XSLT Sorting a table with information from external documents

Question

I have major problems with this task and i can't figure out how to do the sorting.

I'm trying to sort a table in XSLT where I'm importing an .XSL. In this .XSL i have two external .XSL referenced. Output should be html.

mainXSL.xsl

<?xml version="1.0" encoding="UTF-8"?>
<xsl:stylesheet version="1.0"
    xmlns:xsl="http://www.w3.org/1999/XSL/Transform">
<xsl:output method="html" media-type="image/svg" indent="yes" encoding="UTF-8"/>

                <xsl:variable name="fileA" select="document(/importFiles/docs/@fileA)" />
                <xsl:variable name="fileB" select="document(/importFiles/docs/@fileB)" />
    <xsl:template match="/">
        <html>
            <head>
                <title> 
                    Task1
                </title>
            </head>        
                <body>
                    <table align="center" border="1">
                        <tr>
                            <th>column_1</th>
                            <th>column_2</th>
                        </tr>

                        <xsl:for-each select="$fileA/letters/letter">
                            <xsl:sort select="." order="ascending"/>
                                <xsl:variable name="current_node" select="position()"/>
                                    <tr>                                  
                                        <td class="_fileA"><xsl:value-of select="." /></td>
                                        <td class="_fileB"><xsl:value-of select="$fileB//animal[$current_node]" /></td>
                                    </tr>
                            </xsl:for-each>
                    </body>
               </html> 
</xsl:template>

index.xml

<?xml version="1.0" encoding="UTF-8"?>
<?xml-stylesheet type="text/xsl" href="mainXSL.xsl"?>

<importFiles>
    <docs fileA = "fileA.xml" />
    <docs fileB = "fileB.xml" /> 
</importFiles>

fileA.xml

<?xml version="1.0" encoding="UTF-8"?>

        <letters>
            <letter>A</letter>
            <letter>C</letter>
            <letter>B</letter>
            <letter>E</letter>
            <letter>D</letter>
        </letters>

fileB.xml

<?xml version="1.0" encoding="UTF-8"?>

        <animals>
            <animal>dog</animal>
            <animal>horse</animal>
            <animal>cow</animal>
            <animal>snake</animal>
            <animal>spider</animal>
        </animals>

So the letters in fileA.xml are attatched to an animal on the same row in fileB.xml

What i get now is a table:

A - dog

B - horse

C - cow

D - snake

E - spider

What i want to get is:

A - dog

B - cow

C - horse

D - spider

E - snake

I can't figure out how to sort the columns together , only column_1, after the for-each loop.
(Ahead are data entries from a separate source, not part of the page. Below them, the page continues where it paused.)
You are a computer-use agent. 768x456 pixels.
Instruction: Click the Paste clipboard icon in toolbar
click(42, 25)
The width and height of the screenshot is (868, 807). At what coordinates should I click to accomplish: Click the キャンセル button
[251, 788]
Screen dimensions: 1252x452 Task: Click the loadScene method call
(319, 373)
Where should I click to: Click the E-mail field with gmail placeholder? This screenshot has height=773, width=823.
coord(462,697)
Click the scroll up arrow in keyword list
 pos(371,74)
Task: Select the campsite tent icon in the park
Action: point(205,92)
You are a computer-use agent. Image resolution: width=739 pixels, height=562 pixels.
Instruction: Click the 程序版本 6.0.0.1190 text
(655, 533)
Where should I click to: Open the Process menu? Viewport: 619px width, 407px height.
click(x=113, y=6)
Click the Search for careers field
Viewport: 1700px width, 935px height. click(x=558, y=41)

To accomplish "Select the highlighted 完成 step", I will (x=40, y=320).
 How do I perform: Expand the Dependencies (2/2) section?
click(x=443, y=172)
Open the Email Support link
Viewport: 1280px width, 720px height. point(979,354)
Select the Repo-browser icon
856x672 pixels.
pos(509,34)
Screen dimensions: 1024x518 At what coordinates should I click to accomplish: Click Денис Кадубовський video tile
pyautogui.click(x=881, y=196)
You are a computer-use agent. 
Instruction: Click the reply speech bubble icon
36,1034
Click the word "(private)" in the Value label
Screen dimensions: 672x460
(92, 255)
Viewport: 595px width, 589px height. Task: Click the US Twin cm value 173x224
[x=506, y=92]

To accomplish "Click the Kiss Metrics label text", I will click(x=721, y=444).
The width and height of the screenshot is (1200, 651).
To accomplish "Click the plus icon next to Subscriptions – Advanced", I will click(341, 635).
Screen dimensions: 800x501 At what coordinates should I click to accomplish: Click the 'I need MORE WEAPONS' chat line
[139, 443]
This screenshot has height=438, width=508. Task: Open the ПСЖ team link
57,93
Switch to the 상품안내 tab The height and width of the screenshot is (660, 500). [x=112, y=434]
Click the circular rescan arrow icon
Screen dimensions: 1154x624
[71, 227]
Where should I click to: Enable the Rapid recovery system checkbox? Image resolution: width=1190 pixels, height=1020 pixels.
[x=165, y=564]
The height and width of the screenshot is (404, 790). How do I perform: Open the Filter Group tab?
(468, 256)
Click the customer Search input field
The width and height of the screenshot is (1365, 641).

Tried to find similar problems here but to no avail. I posted a similar question before and got a correct answer but i forgot to edit the numbers to letters. Having numbers makes it easier when using position(). I assume that in this case position() could be used as an index but it's a long shot. I believe this has a simpler solution.

Answer 1

Change

<xsl:variable name="current_node" select="position()"/>

to

<xsl:variable name="orig-pos"><xsl:number/></xsl:variable>

and then use

<xsl:value-of select="$fileB//animal[position() = $orig-pos]" />